▶ TASK ITEM
Copy every record that follows, word for word.

Items from a dataset:
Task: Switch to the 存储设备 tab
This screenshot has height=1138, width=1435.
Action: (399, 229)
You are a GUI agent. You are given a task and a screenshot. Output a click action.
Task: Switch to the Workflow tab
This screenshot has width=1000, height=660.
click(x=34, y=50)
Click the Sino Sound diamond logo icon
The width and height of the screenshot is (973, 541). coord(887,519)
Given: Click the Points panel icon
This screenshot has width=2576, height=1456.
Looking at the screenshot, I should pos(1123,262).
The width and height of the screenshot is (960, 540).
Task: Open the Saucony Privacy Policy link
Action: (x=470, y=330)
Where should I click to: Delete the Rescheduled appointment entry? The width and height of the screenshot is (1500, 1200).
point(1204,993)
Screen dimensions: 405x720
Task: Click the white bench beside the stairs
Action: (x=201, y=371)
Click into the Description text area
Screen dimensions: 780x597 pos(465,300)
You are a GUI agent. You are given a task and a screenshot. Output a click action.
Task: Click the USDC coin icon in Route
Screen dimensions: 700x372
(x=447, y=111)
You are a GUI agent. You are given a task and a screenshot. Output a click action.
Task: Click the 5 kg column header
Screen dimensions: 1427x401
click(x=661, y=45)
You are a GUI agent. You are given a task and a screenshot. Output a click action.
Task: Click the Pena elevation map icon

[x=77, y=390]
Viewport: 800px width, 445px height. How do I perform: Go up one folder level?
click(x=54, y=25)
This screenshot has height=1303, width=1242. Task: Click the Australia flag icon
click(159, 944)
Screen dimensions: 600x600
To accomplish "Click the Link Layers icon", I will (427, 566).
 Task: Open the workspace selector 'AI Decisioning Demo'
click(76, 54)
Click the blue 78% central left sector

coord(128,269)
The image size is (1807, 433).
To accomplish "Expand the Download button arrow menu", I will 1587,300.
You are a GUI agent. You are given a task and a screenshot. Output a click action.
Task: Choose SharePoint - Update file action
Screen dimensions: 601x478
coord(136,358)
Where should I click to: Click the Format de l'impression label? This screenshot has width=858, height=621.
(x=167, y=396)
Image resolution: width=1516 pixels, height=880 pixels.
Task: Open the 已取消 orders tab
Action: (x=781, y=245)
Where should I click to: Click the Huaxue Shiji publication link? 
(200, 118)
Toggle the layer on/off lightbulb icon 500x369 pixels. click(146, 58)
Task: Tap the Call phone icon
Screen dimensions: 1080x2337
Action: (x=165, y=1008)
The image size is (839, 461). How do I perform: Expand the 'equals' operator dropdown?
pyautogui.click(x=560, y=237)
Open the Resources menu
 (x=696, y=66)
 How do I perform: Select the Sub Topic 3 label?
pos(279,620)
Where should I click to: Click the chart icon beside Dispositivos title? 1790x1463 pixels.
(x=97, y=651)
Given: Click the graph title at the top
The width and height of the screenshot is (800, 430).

▶ TASK RESPONSE
Task: Switch to the 存储设备 tab
This screenshot has height=1138, width=1435.
Action: (399, 229)
You are a GUI agent. You are given a task and a screenshot. Output a click action.
Task: Switch to the Workflow tab
This screenshot has width=1000, height=660.
click(x=34, y=50)
Click the Sino Sound diamond logo icon
The width and height of the screenshot is (973, 541). coord(887,519)
Given: Click the Points panel icon
This screenshot has width=2576, height=1456.
Looking at the screenshot, I should pos(1123,262).
The width and height of the screenshot is (960, 540).
Task: Open the Saucony Privacy Policy link
Action: (x=470, y=330)
Where should I click to: Delete the Rescheduled appointment entry? The width and height of the screenshot is (1500, 1200).
point(1204,993)
Screen dimensions: 405x720
Task: Click the white bench beside the stairs
Action: (x=201, y=371)
Click into the Description text area
Screen dimensions: 780x597 pos(465,300)
You are a GUI agent. You are given a task and a screenshot. Output a click action.
Task: Click the USDC coin icon in Route
Screen dimensions: 700x372
(x=447, y=111)
You are a GUI agent. You are given a task and a screenshot. Output a click action.
Task: Click the 5 kg column header
Screen dimensions: 1427x401
click(x=661, y=45)
You are a GUI agent. You are given a task and a screenshot. Output a click action.
Task: Click the Pena elevation map icon

[x=77, y=390]
Viewport: 800px width, 445px height. How do I perform: Go up one folder level?
click(x=54, y=25)
This screenshot has height=1303, width=1242. Task: Click the Australia flag icon
click(159, 944)
Screen dimensions: 600x600
To accomplish "Click the Link Layers icon", I will (427, 566).
 Task: Open the workspace selector 'AI Decisioning Demo'
click(76, 54)
Click the blue 78% central left sector

coord(128,269)
The image size is (1807, 433).
To accomplish "Expand the Download button arrow menu", I will 1587,300.
You are a GUI agent. You are given a task and a screenshot. Output a click action.
Task: Choose SharePoint - Update file action
Screen dimensions: 601x478
coord(136,358)
Where should I click to: Click the Format de l'impression label? This screenshot has width=858, height=621.
(x=167, y=396)
Image resolution: width=1516 pixels, height=880 pixels.
Task: Open the 已取消 orders tab
Action: (x=781, y=245)
Where should I click to: Click the Huaxue Shiji publication link? 
(200, 118)
Toggle the layer on/off lightbulb icon 500x369 pixels. click(146, 58)
Task: Tap the Call phone icon
Screen dimensions: 1080x2337
Action: (x=165, y=1008)
The image size is (839, 461). How do I perform: Expand the 'equals' operator dropdown?
pyautogui.click(x=560, y=237)
Open the Resources menu
 (x=696, y=66)
 How do I perform: Select the Sub Topic 3 label?
pos(279,620)
Where should I click to: Click the chart icon beside Dispositivos title? 1790x1463 pixels.
(x=97, y=651)
Given: Click the graph title at the top
The width and height of the screenshot is (800, 430).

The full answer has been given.